■ Stated task A ■
In the book review post, how many pages of reading did seminary classes require that year?
■ Stated task B ■
Go on with the book review post from the point where it stops.

--- BEGIN Reading text ---

Category Archives: Book Reviews

Transforming Grace

You know you don’t  understand God’s grace when you:

  • Live with a vague sense of His disapproval.
  • Feel sheepish bringing your needs before Him when you’ve just failed Him.
  • Think of His grace as something that makes up the difference between the best you can do and what He expects from you.
  • Feel you deserve an answer to prayer because of your hard work and sacrifice.
  • Assume that 1 John 1:9 no longer applies to you now that you’ve sinned so many times you’ve used up all your credit.
  • Feel more confident before Him if you’ve been “faithful” with your Christian disciplines (prayer, quiet time, witnessing, etc.)
  • Can’t honestly say you see yourself as “blameless” in His eyes.
  • Aren’t experiencing consistent peace and joy in your Christian life.
  • Don’t really believe He likes you.
  • Can think of someone you look down on.
  • Shy away from asking Him for things because you think it annoys Him.
  • Haven’t recently been tempted to go ahead and sin because you know your performance has nothing to do with your standing before Him.
  • Think of the Christian life as “the cost of discipleship” rather than the chance to experience an unending supply of His goodness toward you.
  • Fear that the day may not go as well as expected because you missed your quiet time.
  • Assume you can do something to make Him love you more or less.
  • Believe you’ve been called into His service because of your worthiness or qualifications.

From the inside flap of Jerry Bridge’s book, Transforming Grace: Living Confidently in God’s Unfailing Love. Purchase from Amazon here:

Top-10 Books 2012

It’s the time of year when just about every blog is posting their end of the year lists and for me that means an annual top-10 books list.  I’ve listed them below along with a few that just barely missed the cut.  In spite of (yes that’s right) having to read 2000 pages for seminary classes, I still wanted to be sure I was taking time to read devotionally, some good advice for fellow seminarians.

  1. The Transforming Power of the Gospel by Jerry Bridges – This was a tough choice for number 1, having just barely beat out Lloyd-Jones.  In my opinion, this book was an excellent look at grace and the gospel in the lives of the believer.  Bridges addresses the common misconception that the gospel is for unbelievers only and believers upon their conversion move past it to bigger and better things.  As he shows, this couldn’t be further from the truth.  From my favorite chapter, “Motivated by the Gospel”: “a response of gratitude and love toward Christ that compels and impels us to live not for ourselves but for Him who loved us and gave Himself for us.” Excellent!

--- END Reading text ---
--- BEGIN Raw records ---

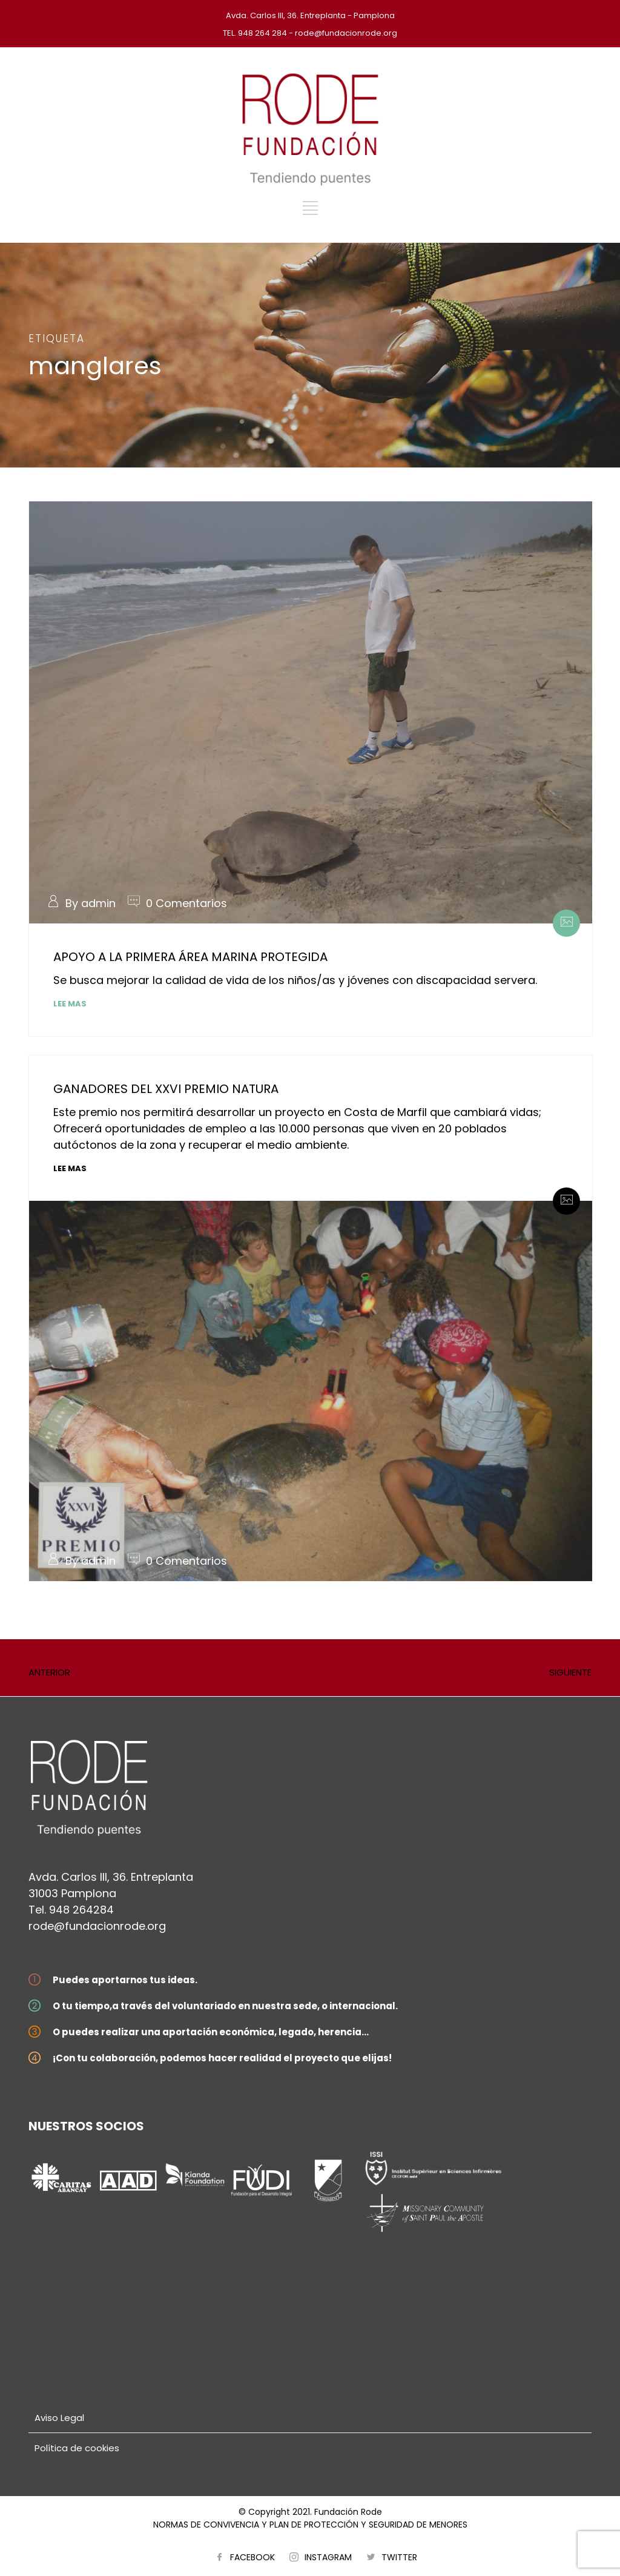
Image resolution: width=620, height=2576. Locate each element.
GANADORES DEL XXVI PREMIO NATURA (166, 1088)
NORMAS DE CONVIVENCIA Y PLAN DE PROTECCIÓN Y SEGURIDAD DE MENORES (310, 2524)
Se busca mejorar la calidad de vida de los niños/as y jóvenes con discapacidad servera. (295, 980)
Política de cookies (77, 2448)
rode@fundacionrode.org (97, 1926)
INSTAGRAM (328, 2557)
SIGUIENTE (570, 1672)
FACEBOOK (252, 2557)
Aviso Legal (59, 2417)
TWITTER (399, 2557)
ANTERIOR (49, 1672)
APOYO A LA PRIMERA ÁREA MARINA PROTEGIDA (190, 956)
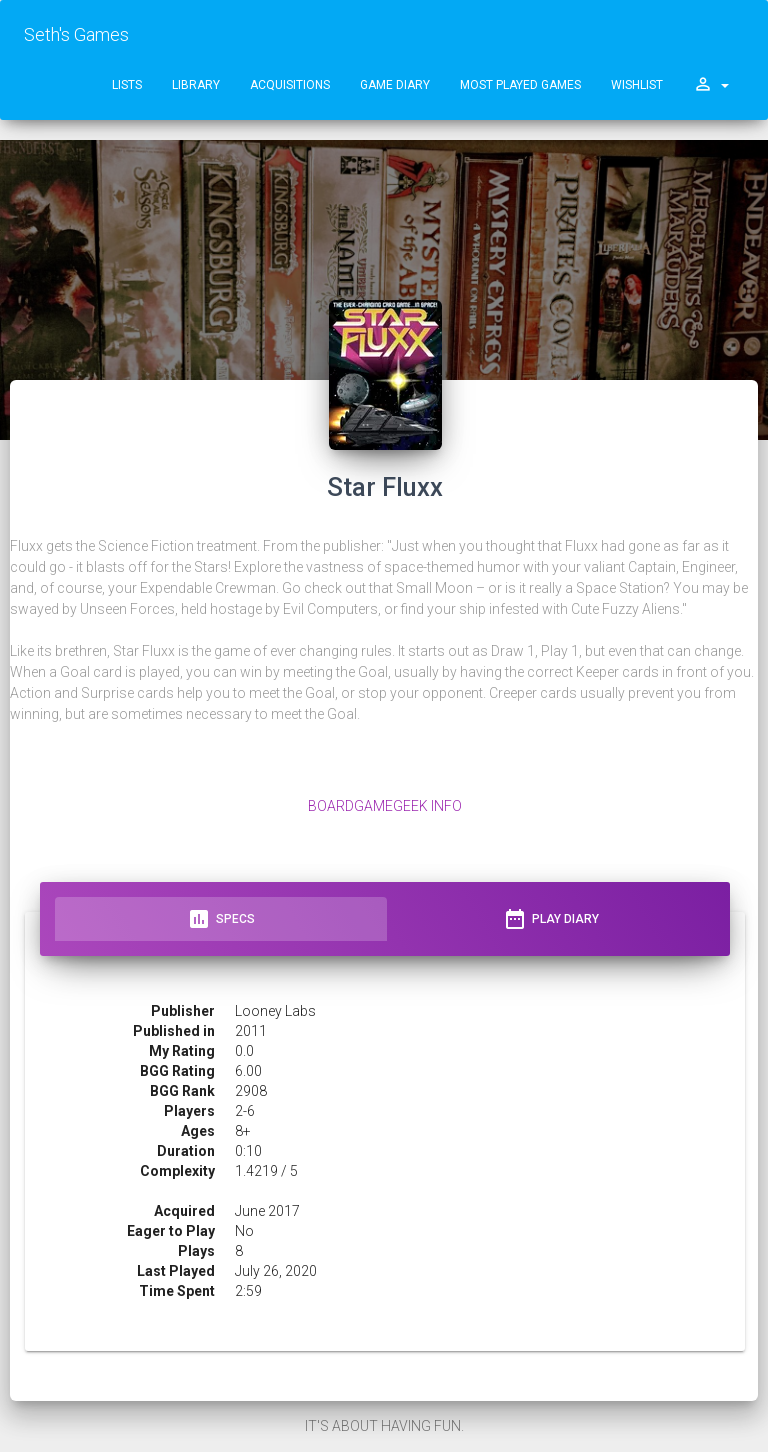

--- END Raw records ---

■ Exercise output A ■
2000 pages.

■ Exercise output B ■
  2. Spiritual Depression by Martyn Lloyd-Jones – This year, I was really introduced more to the writings of the good Doctor.  Having only ready The Plight of Man and the Power of God, I really had nothing much to go on other than his reputation.  With 2 of his books in this year’s top-10, suffice to say I am a huge fan now.  Spiritual Depression was for me balm to the soul.  It should be on every “must-read” list.
  3. Life in Christ: Studies in First John by Martyn Lloyd-Jones – The second of MLJ from this year was actually a carryover from 2011, but due to its length (736 pages), it made its way into 2012 for me.  I primarily bought this as a pastoral commentary while teaching through First John, but it became much, much more.  This book, 5 volumes in 1, are the sermons of MLJ as he taught through John’s first epistle and it is so theologically rich and edifying.  Jones has a way of speaking right to the heart of his readers, be it for exhortation to holiness or edification for growing in one’s love for Christ.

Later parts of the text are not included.